**REQUIRED WORK**.
Shift every answer coordinate in the listing below by -79, and reproduce all of its lines, including the requests. Leave out the pictures.

**EXTRACTED MATERIAL**.
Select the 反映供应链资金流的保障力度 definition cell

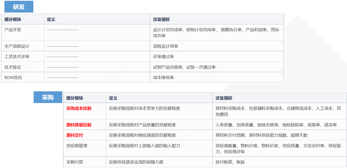[136, 162]
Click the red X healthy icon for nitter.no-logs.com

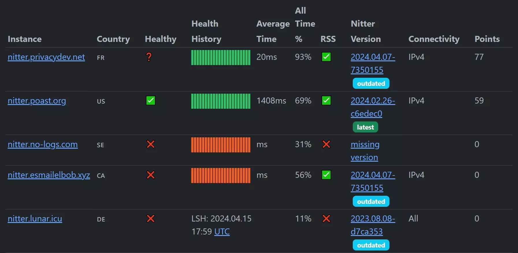(151, 144)
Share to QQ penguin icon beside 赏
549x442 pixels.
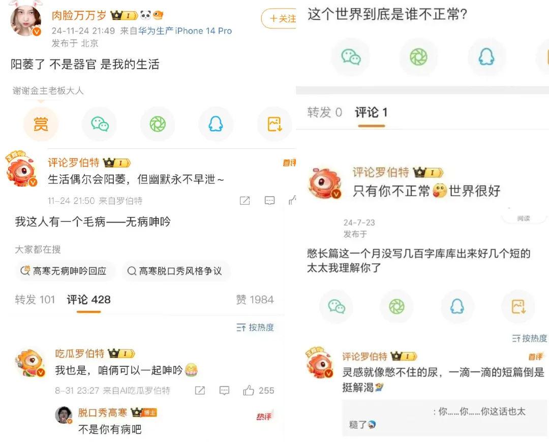pos(216,124)
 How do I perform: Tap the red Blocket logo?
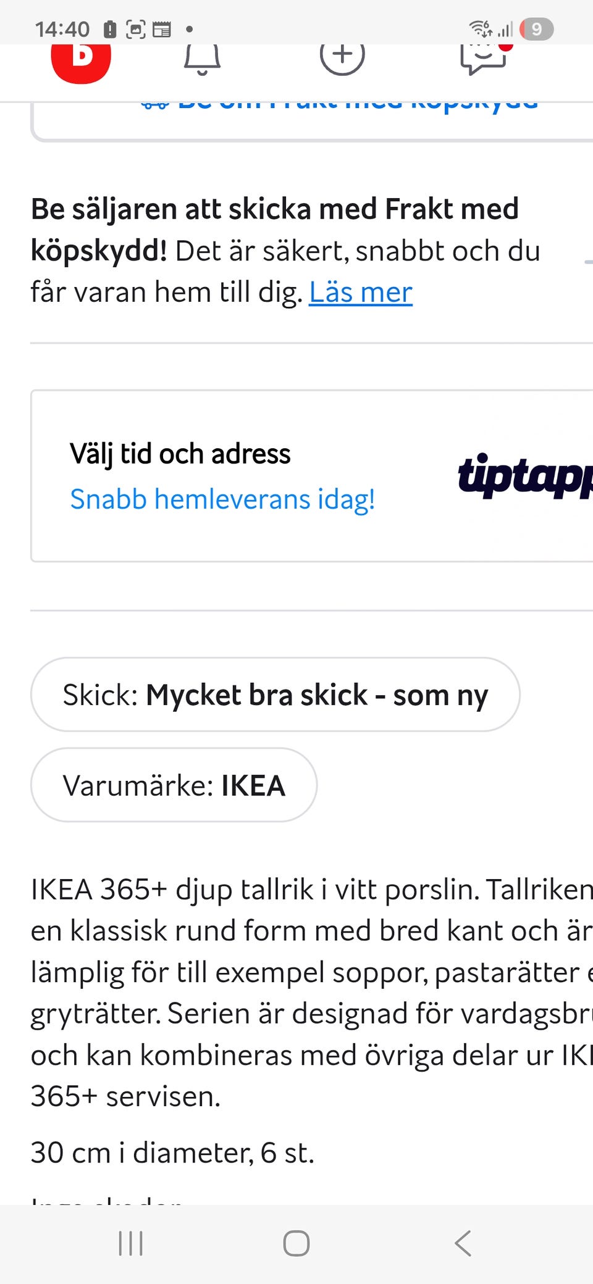coord(81,60)
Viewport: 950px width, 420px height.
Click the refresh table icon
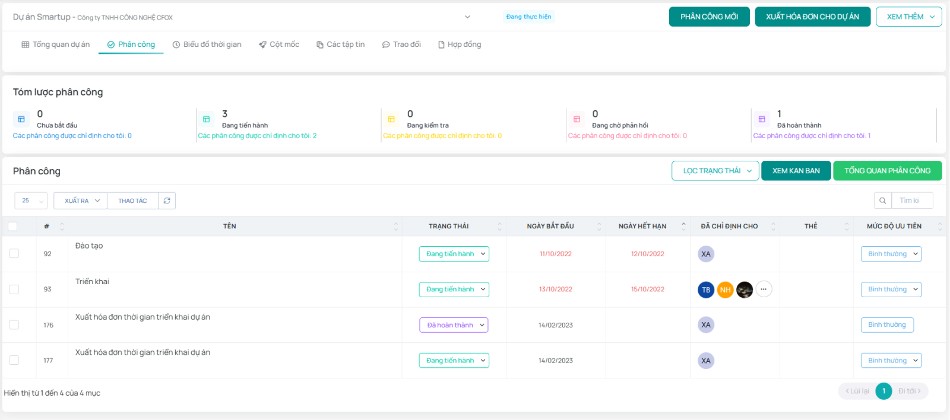167,201
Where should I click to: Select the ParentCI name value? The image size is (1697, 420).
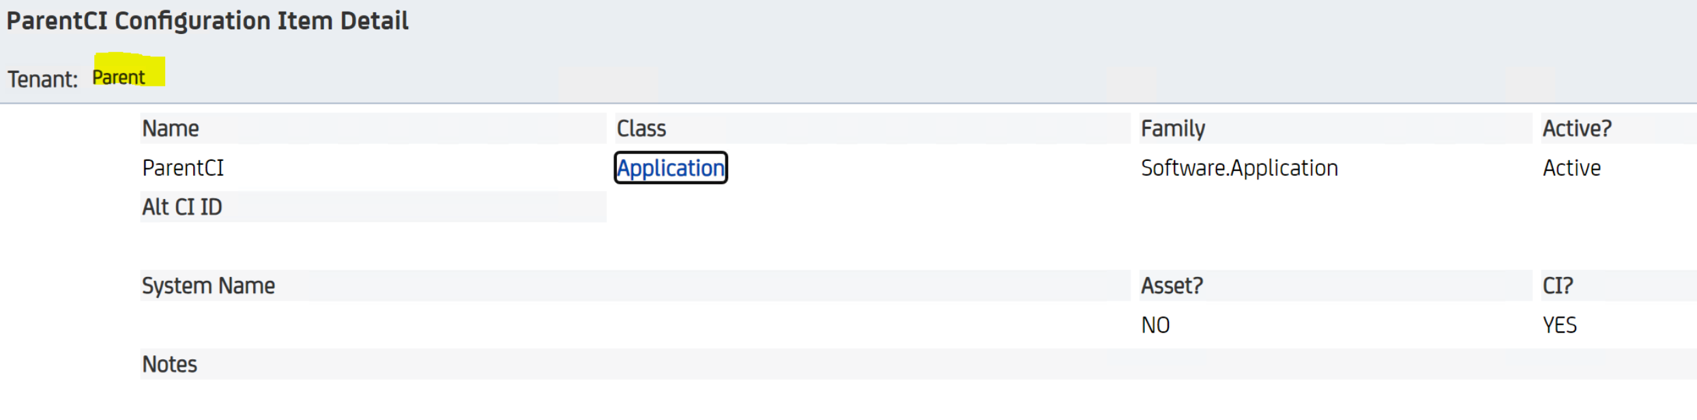point(183,168)
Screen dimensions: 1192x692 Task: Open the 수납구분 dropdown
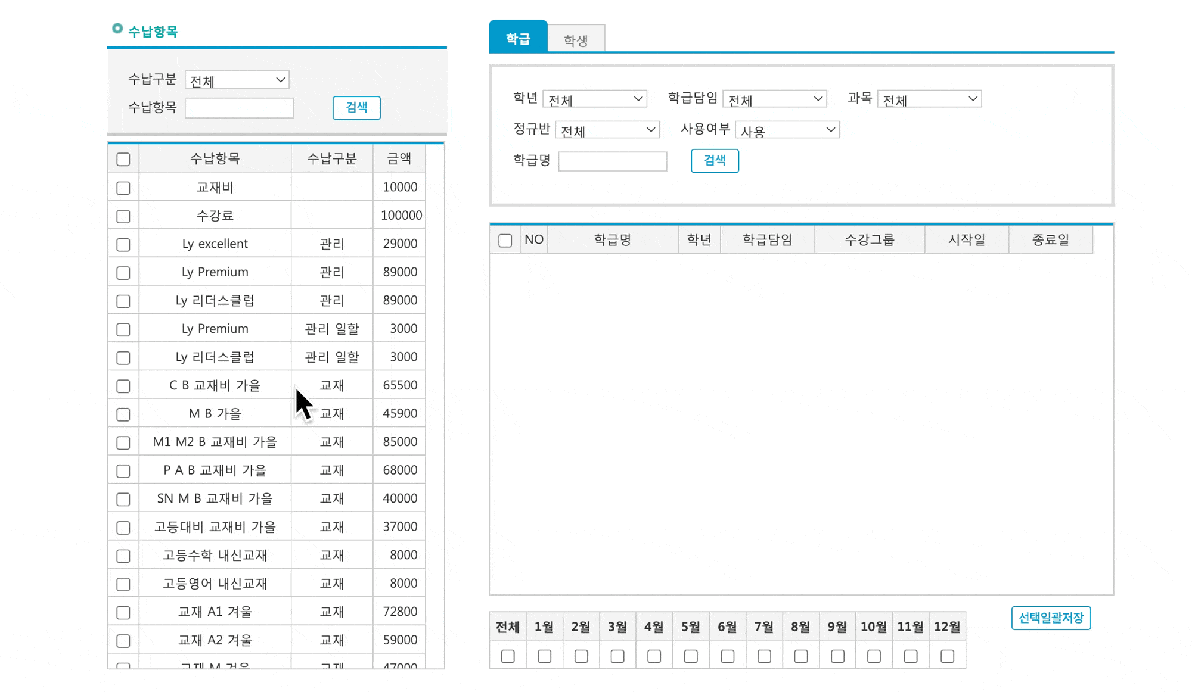(237, 80)
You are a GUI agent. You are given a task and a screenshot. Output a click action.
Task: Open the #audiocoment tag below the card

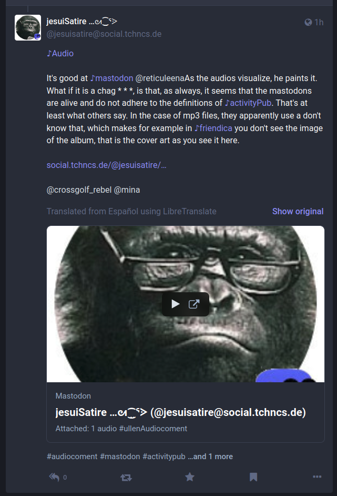(72, 457)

**ANSWER**.
Select the 反映供应链资金流的保障力度 definition cell

[57, 83]
Click the red X healthy icon for nitter.no-logs.com

(72, 65)
Share to QQ penguin icon beside 赏
549x442 pixels.
pos(137,45)
 How do I perform: Tap the red Blocket logo?
coord(2,-19)
Viewport: 950px width, 420px height.
Click the refresh table icon
88,122
Where should I click to: Select the ParentCI name value? The image size is (1697, 420).
point(104,89)
Screen dimensions: 1192x692 Task: Open the 수납구분 dropdown
(158, 1)
You are a GUI agent. You are given a task and a screenshot. Output a click action.
Task: Open the #audiocoment tag below the card

(-7, 378)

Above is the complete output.